Et Nekliludov comprit soudain que cela devait être fatalement ainsi. Et il comprit que, si la société et l’ordre social continuaient à exister, ce n’était point grâce aux magistrats avec leur cruauté, mais au contraire malgré eux, et parce que, à côté d’eux, les hommes continuaient à avoir pitié l’un de l’autre et à s’aimer l’un l’autre.

L’Évangile avait enfin parlé au cœur de Nekhludov, s’était révélé à lui comme à tout homme qui consent à le lire.

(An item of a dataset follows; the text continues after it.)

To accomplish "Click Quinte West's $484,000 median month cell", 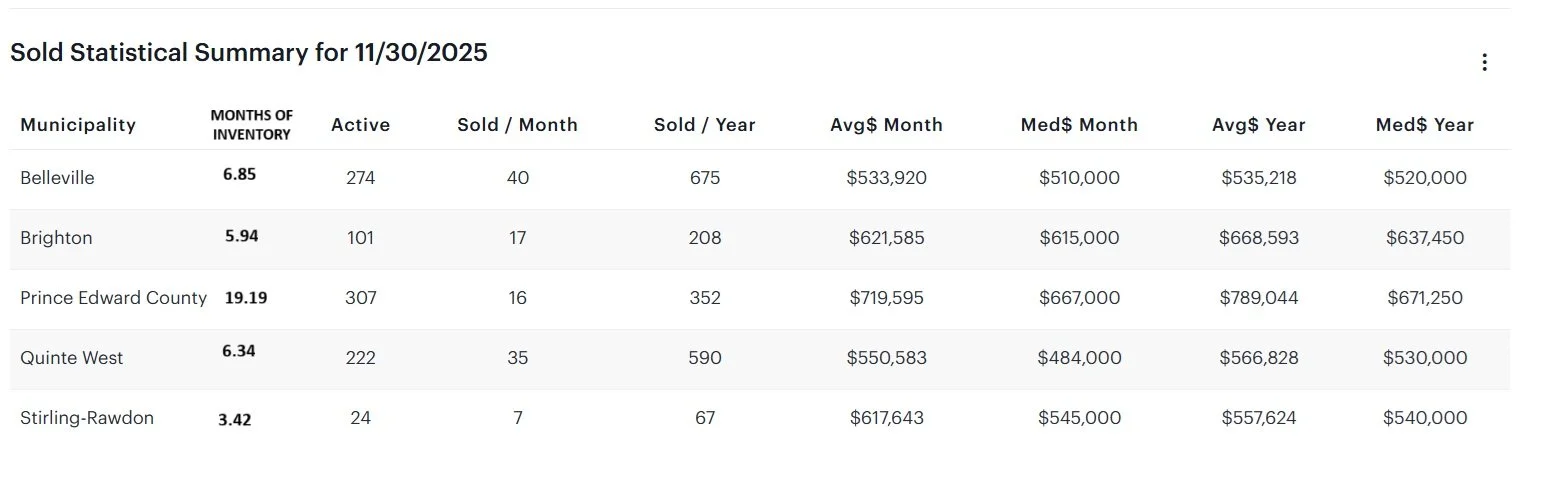I will (1079, 358).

Et Nekhludov résolut d’en lire encore quelques pages. Il prit le Discours sur la Montagne, qui, de tout temps, l’avait beaucoup touché. Mais, cette fois, en le lisant, il découvrit que ce discours n’était pas simplement un recueil de nobles pensées et d’images émouvantes, exposant un idéal moral à peu près irréalisable. Il s’aperçut que le Discours sur la Montagne ne contenait que des préceptes tout à fait clairs, simples, pratiques, faciles à appliquer, et dont l’application aurait aussitôt pour conséquence de créer une société humaine absolument nouvelle, supprimant toute violence et toute injustice, et, dans la mesure permise à la faiblesse humaine, inaugurant sur la terre le Royaume des Cieux.

Ces préceptes étaient au nombre de cinq :


Le premier consistait à dire que l’homme non seulement ne devait pas tuer un autre homme, son frère, mais ne devait pas s’irriter contre lui, ne devait pas l’accuser, le mépriser ; et que, s’il s’était querelle avec un autre homme, il devait se réconcilier avec lui avant d’offrir aucun don à Dieu, c’est-à-dire avant de s’unir à Dieu par la prière du cœur.